« February 2011 Table of Contents
Point of View: Responsibility has no limits
February 01, 2011
This past year, we heard an unprecedented amount of unfortunate news about the ocean and life within it. This news has also had a dramatic impact on the people dependent upon the ocean and its health. The Gulf of Mexico oil spill consumed our attention for months. Other stories of oil spills in China and Australia sent news about additional threats to an already comprised ocean ecosystem. Worldwide coral bleaching events, failure to protect critically endangered species and the continued expansion of invasive species like lionfish also made headlines. So what will 2011 hold? And, more importantly, what can we do to inspire more positive headlines and positive results for our ocean?
Concern about the safety and availability of seafood was a consistent story line in the media this past year, prompted in the United States in no small part by the challenges in the Gulf. However, the story is much more complex, and much more global than events at any one location, however compelling the crisis du jour may be. Ultimately, it is a story about responsibility — a responsibility that has no borders and one we must all share.
The challenge of providing a safe and abundant sustainable seafood supply has proved more complex than any one region, country or group can resolve. Seafood is a global commodity and part of our global commons. As such it is our collective responsibility to thoughtfully and collaboratively manage this valuable resource. The scope of this responsibility is enormous, the politics daunting and the economics critical. So, it is just this challenge that underlies the theme of the ninth international Seafood Summit held recently in Vancouver, British Columbia, Canada.
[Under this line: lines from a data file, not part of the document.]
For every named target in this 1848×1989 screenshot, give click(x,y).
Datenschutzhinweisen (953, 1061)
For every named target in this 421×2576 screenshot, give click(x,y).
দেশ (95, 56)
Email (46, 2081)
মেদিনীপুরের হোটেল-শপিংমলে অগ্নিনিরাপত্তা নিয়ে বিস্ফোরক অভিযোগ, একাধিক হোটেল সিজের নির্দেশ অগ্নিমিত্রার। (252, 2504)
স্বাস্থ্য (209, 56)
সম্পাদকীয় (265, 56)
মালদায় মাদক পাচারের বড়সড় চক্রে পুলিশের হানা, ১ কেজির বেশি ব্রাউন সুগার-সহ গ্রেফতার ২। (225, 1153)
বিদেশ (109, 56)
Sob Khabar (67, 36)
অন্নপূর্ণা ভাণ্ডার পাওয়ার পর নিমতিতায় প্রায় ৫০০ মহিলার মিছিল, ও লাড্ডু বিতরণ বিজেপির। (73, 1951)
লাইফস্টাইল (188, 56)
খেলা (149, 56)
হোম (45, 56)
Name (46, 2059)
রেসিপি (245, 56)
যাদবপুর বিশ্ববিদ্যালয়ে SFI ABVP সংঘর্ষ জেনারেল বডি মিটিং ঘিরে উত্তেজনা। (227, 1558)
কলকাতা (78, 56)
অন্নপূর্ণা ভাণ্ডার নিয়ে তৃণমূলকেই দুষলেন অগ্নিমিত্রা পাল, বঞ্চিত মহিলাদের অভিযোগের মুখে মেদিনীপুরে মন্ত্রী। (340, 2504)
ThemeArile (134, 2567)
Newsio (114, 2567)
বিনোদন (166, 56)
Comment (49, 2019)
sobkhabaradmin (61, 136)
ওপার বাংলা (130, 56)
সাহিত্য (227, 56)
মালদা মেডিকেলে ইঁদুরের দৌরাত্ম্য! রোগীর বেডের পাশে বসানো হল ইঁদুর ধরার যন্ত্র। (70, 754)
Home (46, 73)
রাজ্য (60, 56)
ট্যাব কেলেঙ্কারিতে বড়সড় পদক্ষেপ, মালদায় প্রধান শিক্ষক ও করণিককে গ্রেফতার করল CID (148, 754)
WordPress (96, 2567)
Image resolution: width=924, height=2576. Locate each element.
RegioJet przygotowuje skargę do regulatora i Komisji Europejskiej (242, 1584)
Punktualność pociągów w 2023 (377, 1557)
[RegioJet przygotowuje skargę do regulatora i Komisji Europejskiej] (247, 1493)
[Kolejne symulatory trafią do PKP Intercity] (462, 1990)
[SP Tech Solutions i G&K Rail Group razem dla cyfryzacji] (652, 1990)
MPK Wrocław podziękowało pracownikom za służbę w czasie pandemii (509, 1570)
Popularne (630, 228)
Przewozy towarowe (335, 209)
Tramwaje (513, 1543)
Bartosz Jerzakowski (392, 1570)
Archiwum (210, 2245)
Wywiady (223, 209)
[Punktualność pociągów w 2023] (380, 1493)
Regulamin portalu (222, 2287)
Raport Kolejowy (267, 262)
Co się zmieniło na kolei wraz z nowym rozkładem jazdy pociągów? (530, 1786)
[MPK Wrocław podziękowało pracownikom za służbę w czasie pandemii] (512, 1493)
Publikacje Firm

SeaWeb chose “Responsibility Without Borders” as the focus for this year’s annual gathering. The theme was chosen in part to reflect the growing imperative to acknowledge and act on the connectivity of the marine industries and communities to the ocean. We are connected by sector, by environmental and social issues, by economic drivers and — in this most international of industries — by emerging needs. Collectively we must better understand our role in addressing common imperatives such as food security, the effects of excess carbon emissions on the ocean and the benefits of good cohesive management to negate damaging ecosystem impacts.
As the industry and seafood conservation movement have matured together, we have increasingly had to challenge the scope of our collective responsibility in these arenas. Whereas the health of fish stocks might have been the extent of our concern in years gone by, in a few short years we have grown to better understand the need to think more comprehensively about systems. As a result, the “borders” of thinking about what constitutes “our” responsibility have shifted quite dramatically.
We tend to think in geo-political terms when discussing borders. In the fisheries sector, we can no longer afford to think so literally. In the complex global marketplace that the seafood industry occupies, it is worth remembering that we are all residents of the “global village” that author and visionary Marshall McLuhan first noted nearly 50 years ago.
As such, our losses as well as our gains need to be considered in borderless, boundless ways. We are all stewards of not only our global village, but also our global ocean.
So, as we think about headlines we’d like to see in the coming year, what is the border of your responsibility now and how can you, and should you, continue to test that? We need to think about continually pushing our edge a little further so that we can turn some of these stories around to celebrate collective responsibility and good management and generate more positive stories. Whether as a harvester, supplier, distributor, retailer, restaurant or consumer, we all have a vested interest in the outcome of this story that history will tell.
Dawn Martin is president of SeaWeb, the only nonprofit organization dedicated exclusively to strategic communication of ocean issues including sustainable seafood, which is pursued through the work of its Seafood Choices team.